Le carrefour était désert. On entendait de loin le bourdonnement d’un cyclomoteur qui gravissait la pente. J’ai eu envie de faire une courte vidéo en format vertical. Il y a une poésie du format vertical qu’il n’y a pas dans l’autre.
J’ai sonné au parlophone. Quand j’ai dit mon nom, une voix m’a répondu que quelqu'un venait m’ouvrir. Le concierge corpulent et triste, qui a déverrouillé la porte, était accompagné par la proviseure, une femme grande qui portait une robe longue qui flottait sur elle. Chaussée de talons hauts, des bracelets aux poignets, le visage maquillé, éclairé par un grand sourire, elle m’a dit:
— Monsieur Auroux, heureuse de vous rencontrer! Le commissaire Langlois nous avait annoncé votre visite.
Elle m’a expliqué que celui-ci était arrivé plus tard que prévu.

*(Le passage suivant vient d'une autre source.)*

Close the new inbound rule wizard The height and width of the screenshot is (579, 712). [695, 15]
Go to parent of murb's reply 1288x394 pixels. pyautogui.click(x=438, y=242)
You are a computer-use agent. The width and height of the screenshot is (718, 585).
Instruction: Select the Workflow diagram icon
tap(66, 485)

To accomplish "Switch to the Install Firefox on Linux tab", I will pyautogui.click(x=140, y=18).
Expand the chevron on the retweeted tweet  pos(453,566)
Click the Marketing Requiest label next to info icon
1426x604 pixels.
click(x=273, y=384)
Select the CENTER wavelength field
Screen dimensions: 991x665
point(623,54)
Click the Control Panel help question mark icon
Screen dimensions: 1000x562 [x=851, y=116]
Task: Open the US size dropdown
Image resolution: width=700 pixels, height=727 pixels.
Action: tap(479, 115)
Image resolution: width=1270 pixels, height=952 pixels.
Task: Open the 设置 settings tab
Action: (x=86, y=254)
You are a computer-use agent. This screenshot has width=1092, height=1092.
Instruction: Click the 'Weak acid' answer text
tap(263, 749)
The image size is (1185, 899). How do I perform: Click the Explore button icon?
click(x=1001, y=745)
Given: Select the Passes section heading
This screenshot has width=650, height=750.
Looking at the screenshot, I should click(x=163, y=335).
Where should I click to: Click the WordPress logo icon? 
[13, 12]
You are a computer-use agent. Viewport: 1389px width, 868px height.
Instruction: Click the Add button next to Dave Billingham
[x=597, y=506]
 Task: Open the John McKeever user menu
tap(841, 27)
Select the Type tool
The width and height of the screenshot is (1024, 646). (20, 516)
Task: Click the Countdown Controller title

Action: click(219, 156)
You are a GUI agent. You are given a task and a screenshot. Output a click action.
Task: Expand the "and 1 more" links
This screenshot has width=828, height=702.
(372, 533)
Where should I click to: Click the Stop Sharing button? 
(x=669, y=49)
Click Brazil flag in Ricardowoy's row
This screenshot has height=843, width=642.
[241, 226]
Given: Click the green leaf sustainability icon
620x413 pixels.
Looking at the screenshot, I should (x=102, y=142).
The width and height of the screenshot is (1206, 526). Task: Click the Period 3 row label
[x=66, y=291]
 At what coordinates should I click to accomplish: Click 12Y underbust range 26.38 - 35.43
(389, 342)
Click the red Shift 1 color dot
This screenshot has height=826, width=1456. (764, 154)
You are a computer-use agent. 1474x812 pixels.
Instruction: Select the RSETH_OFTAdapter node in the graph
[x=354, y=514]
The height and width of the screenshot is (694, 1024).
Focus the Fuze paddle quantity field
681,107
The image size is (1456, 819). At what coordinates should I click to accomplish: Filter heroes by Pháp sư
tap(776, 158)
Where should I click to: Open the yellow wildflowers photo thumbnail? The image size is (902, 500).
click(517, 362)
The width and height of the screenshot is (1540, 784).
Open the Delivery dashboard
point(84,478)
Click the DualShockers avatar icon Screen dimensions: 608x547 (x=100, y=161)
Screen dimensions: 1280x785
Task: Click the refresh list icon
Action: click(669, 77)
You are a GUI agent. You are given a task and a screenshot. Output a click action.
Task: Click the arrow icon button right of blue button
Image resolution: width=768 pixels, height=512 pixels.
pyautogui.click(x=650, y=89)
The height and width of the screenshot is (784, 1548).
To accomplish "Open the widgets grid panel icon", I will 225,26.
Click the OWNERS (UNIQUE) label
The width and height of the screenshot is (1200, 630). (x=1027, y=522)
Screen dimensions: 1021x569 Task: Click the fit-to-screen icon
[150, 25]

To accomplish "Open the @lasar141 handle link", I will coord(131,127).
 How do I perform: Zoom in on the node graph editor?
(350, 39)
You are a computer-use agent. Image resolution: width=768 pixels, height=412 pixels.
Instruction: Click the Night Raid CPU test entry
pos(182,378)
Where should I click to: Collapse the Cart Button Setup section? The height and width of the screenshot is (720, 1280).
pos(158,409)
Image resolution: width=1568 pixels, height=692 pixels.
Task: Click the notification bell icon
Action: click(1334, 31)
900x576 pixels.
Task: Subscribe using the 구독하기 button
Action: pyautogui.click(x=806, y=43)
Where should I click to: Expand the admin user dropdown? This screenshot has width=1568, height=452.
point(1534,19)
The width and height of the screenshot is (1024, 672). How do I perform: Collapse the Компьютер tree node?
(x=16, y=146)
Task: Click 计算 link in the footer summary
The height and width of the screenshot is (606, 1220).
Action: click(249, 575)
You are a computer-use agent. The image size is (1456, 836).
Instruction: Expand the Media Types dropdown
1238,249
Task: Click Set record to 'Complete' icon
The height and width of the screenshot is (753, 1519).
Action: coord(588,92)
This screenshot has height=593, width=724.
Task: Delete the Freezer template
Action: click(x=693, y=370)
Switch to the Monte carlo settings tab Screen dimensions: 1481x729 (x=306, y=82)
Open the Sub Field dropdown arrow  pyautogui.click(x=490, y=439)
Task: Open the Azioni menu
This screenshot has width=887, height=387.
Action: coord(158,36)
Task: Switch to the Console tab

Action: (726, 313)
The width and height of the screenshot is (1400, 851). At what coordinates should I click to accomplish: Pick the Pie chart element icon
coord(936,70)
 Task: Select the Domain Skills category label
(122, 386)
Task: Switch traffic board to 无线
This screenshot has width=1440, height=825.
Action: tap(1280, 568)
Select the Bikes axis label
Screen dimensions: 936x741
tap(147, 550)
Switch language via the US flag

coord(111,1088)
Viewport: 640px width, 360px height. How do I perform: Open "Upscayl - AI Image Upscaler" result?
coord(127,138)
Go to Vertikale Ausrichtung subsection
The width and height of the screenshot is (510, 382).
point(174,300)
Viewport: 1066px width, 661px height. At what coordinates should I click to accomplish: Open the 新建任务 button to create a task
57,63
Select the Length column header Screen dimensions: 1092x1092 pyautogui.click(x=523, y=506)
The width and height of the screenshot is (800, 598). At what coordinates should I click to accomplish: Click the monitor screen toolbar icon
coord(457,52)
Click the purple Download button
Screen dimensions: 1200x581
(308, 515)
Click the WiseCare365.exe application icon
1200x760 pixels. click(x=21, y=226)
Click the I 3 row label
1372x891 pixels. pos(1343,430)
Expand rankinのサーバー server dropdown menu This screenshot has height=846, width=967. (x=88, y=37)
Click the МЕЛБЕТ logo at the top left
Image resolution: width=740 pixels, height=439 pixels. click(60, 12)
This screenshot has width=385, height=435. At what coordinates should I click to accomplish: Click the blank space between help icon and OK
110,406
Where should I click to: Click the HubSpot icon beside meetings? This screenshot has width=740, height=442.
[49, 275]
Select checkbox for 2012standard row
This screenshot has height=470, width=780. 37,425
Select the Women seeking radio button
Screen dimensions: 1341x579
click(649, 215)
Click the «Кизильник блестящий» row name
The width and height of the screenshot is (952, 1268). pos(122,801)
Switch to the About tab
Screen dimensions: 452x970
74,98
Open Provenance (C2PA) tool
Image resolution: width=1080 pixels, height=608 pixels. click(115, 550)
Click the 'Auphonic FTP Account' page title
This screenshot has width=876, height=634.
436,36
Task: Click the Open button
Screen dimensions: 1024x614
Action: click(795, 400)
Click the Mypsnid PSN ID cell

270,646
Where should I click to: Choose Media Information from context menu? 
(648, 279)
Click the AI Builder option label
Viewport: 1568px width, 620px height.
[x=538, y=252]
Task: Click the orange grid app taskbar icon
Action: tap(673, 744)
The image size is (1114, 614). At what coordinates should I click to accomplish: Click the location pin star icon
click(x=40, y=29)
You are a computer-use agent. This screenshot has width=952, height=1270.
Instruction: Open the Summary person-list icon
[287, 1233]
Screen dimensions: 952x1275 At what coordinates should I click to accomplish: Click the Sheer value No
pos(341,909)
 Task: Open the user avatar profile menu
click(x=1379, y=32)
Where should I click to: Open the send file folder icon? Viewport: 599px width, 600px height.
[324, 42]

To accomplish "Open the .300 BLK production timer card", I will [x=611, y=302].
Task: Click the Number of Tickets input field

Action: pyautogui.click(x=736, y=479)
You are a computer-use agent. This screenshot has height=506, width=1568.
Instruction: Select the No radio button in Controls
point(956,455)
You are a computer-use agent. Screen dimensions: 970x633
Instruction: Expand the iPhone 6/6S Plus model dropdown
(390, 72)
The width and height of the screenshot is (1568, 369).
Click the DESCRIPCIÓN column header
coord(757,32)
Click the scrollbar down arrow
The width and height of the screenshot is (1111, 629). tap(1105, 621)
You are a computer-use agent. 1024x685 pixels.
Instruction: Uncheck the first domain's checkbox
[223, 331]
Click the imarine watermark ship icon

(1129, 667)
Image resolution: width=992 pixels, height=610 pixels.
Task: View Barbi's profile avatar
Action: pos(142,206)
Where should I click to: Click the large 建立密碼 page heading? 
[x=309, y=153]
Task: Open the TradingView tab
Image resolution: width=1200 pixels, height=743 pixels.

Son emploi du temps était toujours bousculé par les affaires urgentes. Il fallait qu’il s’adapte, on le comprenait bien.
— Il m’a demandé de vous conduire à la salle où il intervient, et de bien vouloir attendre qu’il termine. Il n’en a plus pour très longtemps.
Devant un public d’une cinquantaine d'étudiants, il décrivait les mécanismes du narcotrafic tel qu’il sévit chez nous, dans nos cités. Ainsi, j’ai eu le temps de l’observer. On m’avait parlé de sa patience, de sa rigueur, de ses exploits. Je me souviens de l’impression que m’ont faite ses yeux clairs derrière des lunettes sans montures. Une impression d’intelligence et peut-être d’extralucidité. Les étudiants le regardaient autant qu’ils l'écoutaient, ce qui les empêchait de prendre des notes. Tandis que nous parcourions les couloirs déserts, la proviseure m’avait dit:
— Vous savez, ce ne sont pas des lycéens, ce sont de jeunes étudiants qui sont passés par la filière technique et que nous préparons à présenter les concours d’entrée dans les écoles d’ingénieurs. Venus de milieux modestes. Volontaires, appliqués. La crème de la crème. L’avenir de la nation.
Elle était fière de son établissement. Et elle avait raison de l'être. Des escaliers et des couloirs d’une propreté parfaite. Pas un tag sur les murs, pas l'écho d’une quelconque altercation derrière les portes. Elle m’avait dit aussi:
— Le commissaire est un ami. Il nous fait le plaisir de venir, une fois par an, parler à nos étudiants. Je sais que certains restent en contact avec lui. Qu’il répond à leurs messages, qu’il leur donne des conseils.
Je me demande à présent si, en disant cela, elle n’avait pas un peu rougi.